Sergei Kan was born in Moscow, USSR and studied history at the Moscow State University in 1970-1973. He immigrated to the Unites States in 1974 and completed his B.A. at Boston University (majoring in anthropology and religion) in 1976. He received his Ph.D. in anthropology from the University of Chicago in 1982, after conducting a year-long ethnographic and archival research on the culture and history of the Tlingit people of Alaska (including their relations with the Russians/Russian Orthodox Church). He taught anthropology at the University of Michigan between 1983 and 1989. 
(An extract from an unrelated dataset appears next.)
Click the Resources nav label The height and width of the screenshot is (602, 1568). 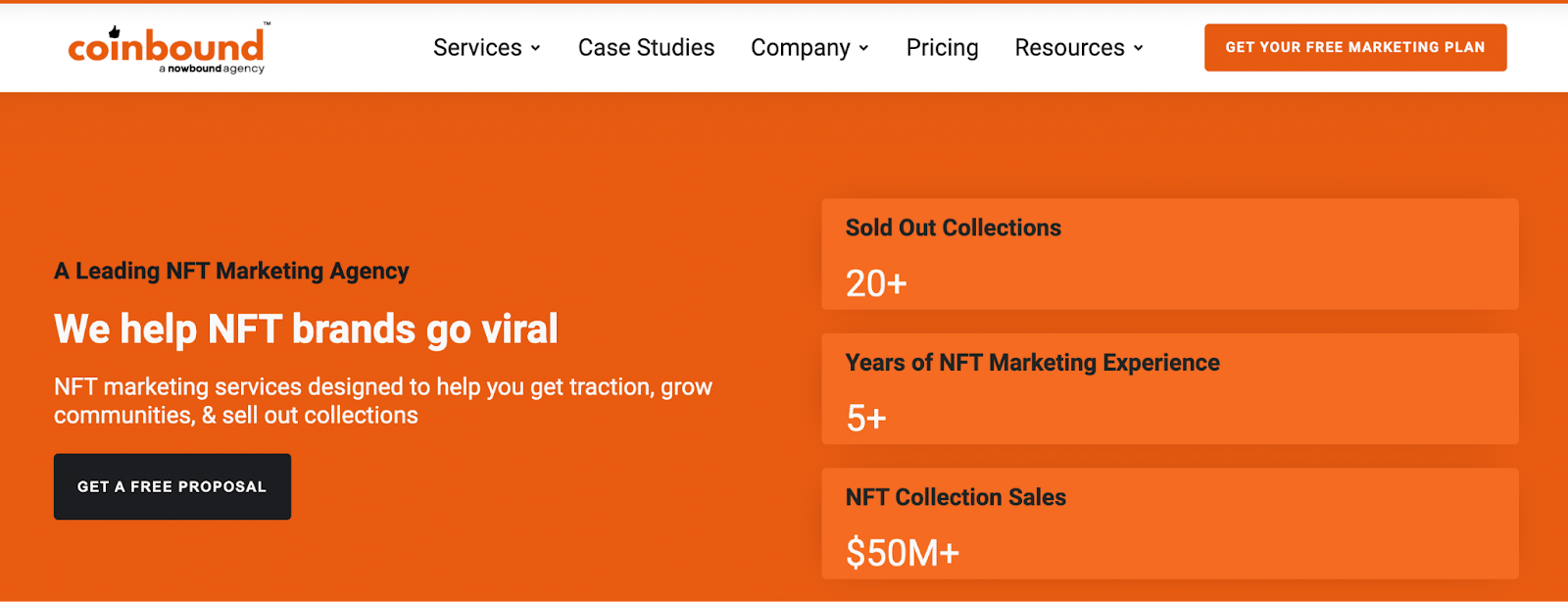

Since 1989, Professor Kan has been teaching anthropology at Dartmouth College where he is also affiliated with the Jewish Studies Program and the Department of East European, Eurasian and Russian Studies. He has edited and authored a dozen academic books, including Symbolic Immortality: Tlingit Potlatch of the Nineteenth Century (1989; 2nd ed. 2016); Memory Eternal: Tlingit Culture and Russian Orthodox Christianity Through Two Centuries (1989); Lev Shternberg: Anthropologist, Russian Socialist, Jewish Activist (2009); A Russian American Photographer in Tlingit Country: Vincent Soboleff in Alaska (2013); A Maverick Boasian: the Life and Work of Alexander A. Goldenweiser (2023).